DEE Development Engineers Limited (DDEL) has announced a significant regulatory victory for its wholly-owned subsidiary, Malwa Power Private Limited (MPPL). The Punjab State Electricity Regulatory Commission (PSERC) has issued a favorable ruling, confirming the extension of MPPL's Power Purchase Agreement (PPA) with Punjab State Power Corporation Limited (PSPCL) for an additional 10 years beyond its previous expiration date of April 27, 2025.

Key Highlights of the Regulatory Ruling

  • The PSERC has established that the PPA between MPPL and PSPCL has been extended for 10 years.
  • The commission clarified that PSPCL does not have the authority to unilaterally fix tariffs for the extended period.
  • PSERC affirmed its jurisdiction to determine the tariff applicable for the extended 10-year period.
  • A hearing is scheduled for November 6, 2025, to determine the new tariff rate.

Current Operations and Future Expectations

MPPL, which generates electricity from biomass (primarily paddy straw or "Parali"), is currently supplying power to PSPCL at ₹3.50 per unit under an interim order issued by PSERC on April 24, 2025. This rate was initially set unilaterally by PSPCL, prompting MPPL to file a petition with PSERC.

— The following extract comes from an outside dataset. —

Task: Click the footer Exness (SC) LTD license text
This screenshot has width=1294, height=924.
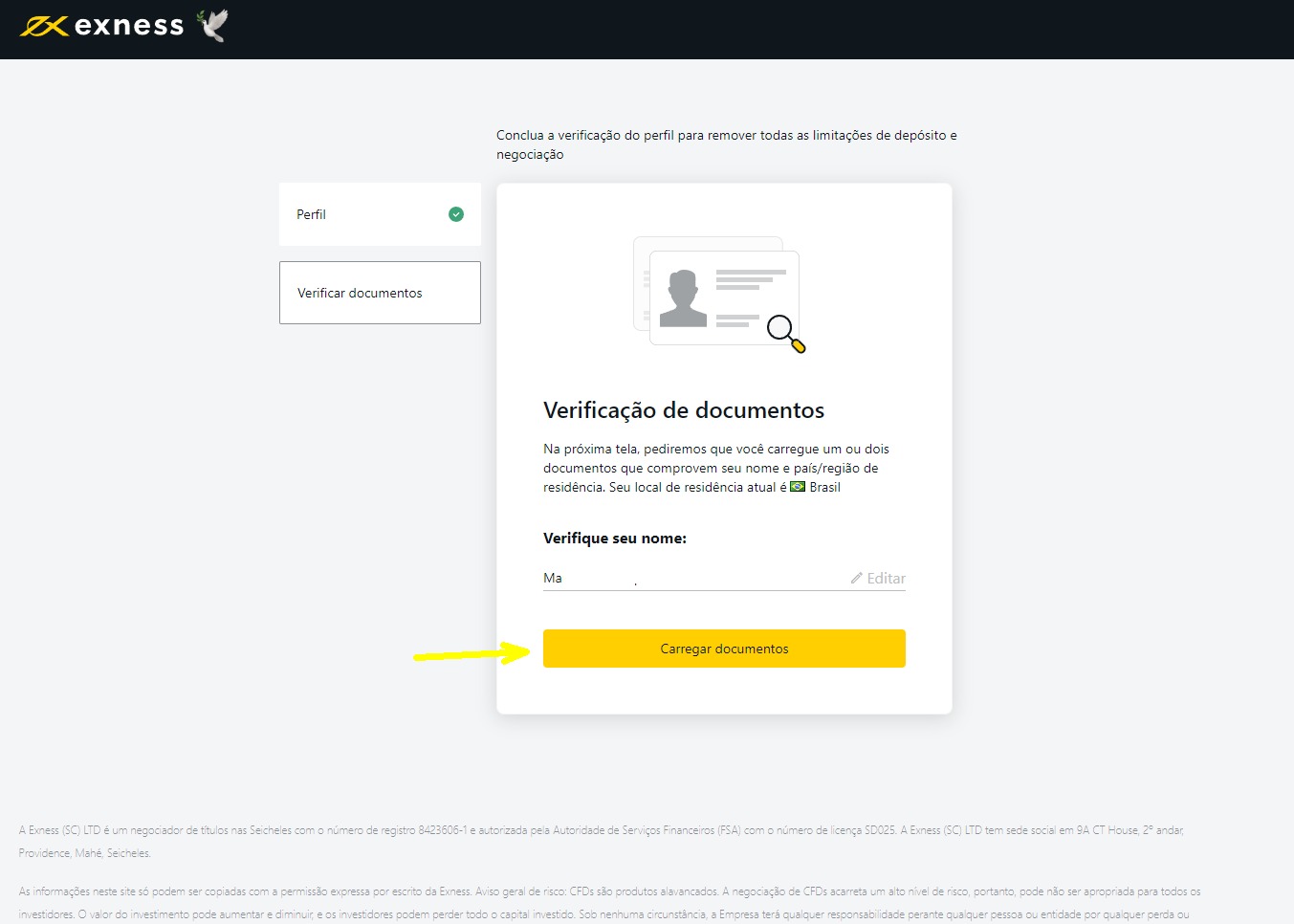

The management of DEE Development Engineers Limited expressed optimism about the upcoming tariff determination. They noted that PSERC has historically considered both variable and fixed costs when setting tariffs, which could lead to a more favorable rate for MPPL in the future.

Implications for Sustainable Energy

This ruling is particularly significant for DDEL's renewable energy initiatives. The company's focus on converting agricultural residue into grid-connected green power aligns with sustainable, circular-economy solutions. The extension of the PPA ensures continued support for these environmentally friendly practices in Punjab's energy sector.

Company's Stance

In a press release, DDEL stated, "Since it has now been categorically clarified that PSERC has the jurisdiction to determine the tariff for the extended period, and considering that PSPCL, while fixing the rate of ₹3.50 per unit, had not followed any set procedure or precedence and just decided on ad hoc basis, we remain very hopeful of a favorable outcome in the matter of tariff determination for MPPL during the extended period."

The company emphasized PSERC's consistent practice of considering both variable and fixed costs in tariff determinations, reinforcing their expectation of a balanced approach in the upcoming hearing.

As the renewable energy landscape continues to evolve, this regulatory decision marks a positive step for DEE Development Engineers Limited and its subsidiary in their pursuit of sustainable power generation and supply in Punjab.